I have a strong use case for parallelizing a flavor of the SGD algorithm. In such use-case I need to update the matrices P and Q with the delta gradient update and for a random batch of samples. Each process will update mutually exclusive indices on both matrices.
A simple illustration of what I intend to do would be something like this:
# create "big" matrix
A <- matrix(rnorm(10000), 100, 100)
system.time(
# update each row vector independently using all my cores
r <- mclapply(1:100, mc.cores = 6, function(i) {
# updating ...
A[i,] <- A[i,] - 0.01
# return something, i.e. here I'd return the RMSE of this batch instead
sqrt(sum(A[i,]^2))
})
)
Are there any drawbacks on using this approach? are there more R-idiomatic alternatives?
For example, to be clean (i.e. no side effects, immutable computation) returning the update A[i,] - 0.01
instead of the RMSE
would be more complex to program and peak on memory usage or even run out of memory.
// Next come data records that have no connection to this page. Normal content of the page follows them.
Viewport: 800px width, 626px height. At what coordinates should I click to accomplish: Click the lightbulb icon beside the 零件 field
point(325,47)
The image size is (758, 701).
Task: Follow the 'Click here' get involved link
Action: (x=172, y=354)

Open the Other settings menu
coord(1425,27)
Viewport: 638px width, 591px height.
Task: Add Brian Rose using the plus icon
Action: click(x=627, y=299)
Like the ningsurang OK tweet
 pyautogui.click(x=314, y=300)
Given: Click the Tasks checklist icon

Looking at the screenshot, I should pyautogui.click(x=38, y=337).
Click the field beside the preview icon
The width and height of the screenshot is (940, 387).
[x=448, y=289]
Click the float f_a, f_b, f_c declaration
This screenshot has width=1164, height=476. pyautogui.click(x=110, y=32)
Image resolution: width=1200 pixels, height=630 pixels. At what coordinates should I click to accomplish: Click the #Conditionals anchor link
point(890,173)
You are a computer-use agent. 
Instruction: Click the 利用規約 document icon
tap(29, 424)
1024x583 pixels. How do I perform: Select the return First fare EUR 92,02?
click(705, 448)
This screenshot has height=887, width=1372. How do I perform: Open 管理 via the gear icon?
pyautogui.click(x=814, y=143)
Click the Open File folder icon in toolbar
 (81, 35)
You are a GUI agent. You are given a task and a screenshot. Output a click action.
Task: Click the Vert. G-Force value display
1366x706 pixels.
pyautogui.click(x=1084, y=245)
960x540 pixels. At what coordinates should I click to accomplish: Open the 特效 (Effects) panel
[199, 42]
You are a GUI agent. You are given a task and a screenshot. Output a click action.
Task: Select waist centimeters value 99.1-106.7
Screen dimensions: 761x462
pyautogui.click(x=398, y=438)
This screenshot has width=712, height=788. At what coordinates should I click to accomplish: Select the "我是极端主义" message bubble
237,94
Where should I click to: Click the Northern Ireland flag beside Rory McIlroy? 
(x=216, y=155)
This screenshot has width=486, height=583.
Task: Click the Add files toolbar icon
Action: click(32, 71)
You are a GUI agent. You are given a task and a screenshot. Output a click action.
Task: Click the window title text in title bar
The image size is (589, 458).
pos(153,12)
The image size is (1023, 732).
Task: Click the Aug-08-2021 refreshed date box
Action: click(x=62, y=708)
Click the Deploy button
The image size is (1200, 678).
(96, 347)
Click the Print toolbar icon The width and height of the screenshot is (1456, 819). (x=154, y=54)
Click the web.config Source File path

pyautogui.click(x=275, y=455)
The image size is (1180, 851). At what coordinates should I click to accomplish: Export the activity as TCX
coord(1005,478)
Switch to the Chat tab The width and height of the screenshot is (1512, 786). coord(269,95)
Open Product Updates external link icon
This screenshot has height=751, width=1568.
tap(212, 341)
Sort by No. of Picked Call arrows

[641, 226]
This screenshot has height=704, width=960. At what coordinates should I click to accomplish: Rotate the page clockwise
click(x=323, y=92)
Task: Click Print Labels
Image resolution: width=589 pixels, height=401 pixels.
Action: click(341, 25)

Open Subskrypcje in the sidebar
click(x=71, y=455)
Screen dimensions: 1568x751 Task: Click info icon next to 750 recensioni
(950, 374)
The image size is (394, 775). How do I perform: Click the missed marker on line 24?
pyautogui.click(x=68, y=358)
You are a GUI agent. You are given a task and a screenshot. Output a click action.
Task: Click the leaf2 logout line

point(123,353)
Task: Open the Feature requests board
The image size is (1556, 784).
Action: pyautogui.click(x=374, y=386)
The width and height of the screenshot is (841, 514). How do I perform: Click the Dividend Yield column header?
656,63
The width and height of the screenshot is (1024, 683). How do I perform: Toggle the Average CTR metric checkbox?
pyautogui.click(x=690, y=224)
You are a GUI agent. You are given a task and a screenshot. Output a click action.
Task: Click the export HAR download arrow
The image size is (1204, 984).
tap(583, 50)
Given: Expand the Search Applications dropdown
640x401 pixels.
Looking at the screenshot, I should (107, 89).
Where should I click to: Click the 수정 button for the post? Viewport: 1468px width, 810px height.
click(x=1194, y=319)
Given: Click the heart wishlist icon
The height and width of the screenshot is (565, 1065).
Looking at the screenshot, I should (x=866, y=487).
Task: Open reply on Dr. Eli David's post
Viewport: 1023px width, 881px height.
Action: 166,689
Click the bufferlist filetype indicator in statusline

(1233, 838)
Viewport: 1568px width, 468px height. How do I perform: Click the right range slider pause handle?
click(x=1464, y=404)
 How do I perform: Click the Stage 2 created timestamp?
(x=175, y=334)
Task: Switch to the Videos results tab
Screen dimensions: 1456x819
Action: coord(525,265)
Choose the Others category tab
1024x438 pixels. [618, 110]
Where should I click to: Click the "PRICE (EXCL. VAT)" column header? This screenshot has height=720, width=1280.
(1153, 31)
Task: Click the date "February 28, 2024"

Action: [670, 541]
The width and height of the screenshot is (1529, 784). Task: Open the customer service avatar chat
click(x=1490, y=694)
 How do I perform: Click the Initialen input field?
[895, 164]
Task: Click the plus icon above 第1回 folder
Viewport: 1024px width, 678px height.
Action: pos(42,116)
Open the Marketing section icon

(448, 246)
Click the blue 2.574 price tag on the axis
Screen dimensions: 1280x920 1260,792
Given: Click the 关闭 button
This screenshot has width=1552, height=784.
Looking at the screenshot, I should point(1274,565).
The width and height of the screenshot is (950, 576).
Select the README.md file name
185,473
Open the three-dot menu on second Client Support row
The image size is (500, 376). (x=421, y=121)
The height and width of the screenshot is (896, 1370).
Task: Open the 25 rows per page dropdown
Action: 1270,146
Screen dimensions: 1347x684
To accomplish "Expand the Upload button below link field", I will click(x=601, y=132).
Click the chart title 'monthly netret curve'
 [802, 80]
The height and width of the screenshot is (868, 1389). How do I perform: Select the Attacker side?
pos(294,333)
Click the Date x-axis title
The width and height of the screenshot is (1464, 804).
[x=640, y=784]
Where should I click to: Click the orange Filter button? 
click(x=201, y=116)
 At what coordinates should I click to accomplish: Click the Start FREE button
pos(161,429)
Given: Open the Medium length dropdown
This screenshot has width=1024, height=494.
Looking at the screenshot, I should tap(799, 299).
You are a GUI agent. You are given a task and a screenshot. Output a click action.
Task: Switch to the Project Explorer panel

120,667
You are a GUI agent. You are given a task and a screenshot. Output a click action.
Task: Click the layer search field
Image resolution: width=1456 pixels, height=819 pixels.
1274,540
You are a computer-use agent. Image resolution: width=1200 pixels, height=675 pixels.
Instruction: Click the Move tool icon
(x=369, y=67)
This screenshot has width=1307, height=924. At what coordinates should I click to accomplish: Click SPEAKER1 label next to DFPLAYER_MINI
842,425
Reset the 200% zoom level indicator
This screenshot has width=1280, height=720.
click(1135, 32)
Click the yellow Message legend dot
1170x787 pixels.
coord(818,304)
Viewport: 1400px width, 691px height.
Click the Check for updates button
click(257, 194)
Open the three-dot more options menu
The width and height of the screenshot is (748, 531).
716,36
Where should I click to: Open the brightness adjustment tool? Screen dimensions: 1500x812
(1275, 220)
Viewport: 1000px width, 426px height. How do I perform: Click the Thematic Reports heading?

Reimplementing your code, by block, using shared data with package {bigstatsr}:
N <- 10e3
A <- matrix(rnorm(N * N), N)
library(bigstatsr)
bigA <- as_FBM(A)
library(doParallel)
registerDoParallel(cl <- makeCluster(4))
system.time(
r <- foreach(i = seq_len(N), .combine = 'c') %dopar% {
# updating ...
A[i,] <- A[i,] - 0.01
# return something, i.e. here I'd return the RMSE of this batch instead
sqrt(sum(A[i,]^2))
}
) # 11 sec
stopCluster(cl)
registerDoParallel(cl <- makeCluster(4))
system.time(
r2 <- big_apply(bigA, function(X, ind) {
# updating ...
tmp <- bigA[ind, ] <- bigA[ind, ] - 0.01
# return something, i.e. here I'd return the RMSE of this batch instead
sqrt(rowSums(tmp^2))
}, a.combine = 'c')
) # 1 sec
stopCluster(cl)
all.equal(r, r2) # TRUE
Again, it would be better to update columns instead of rows.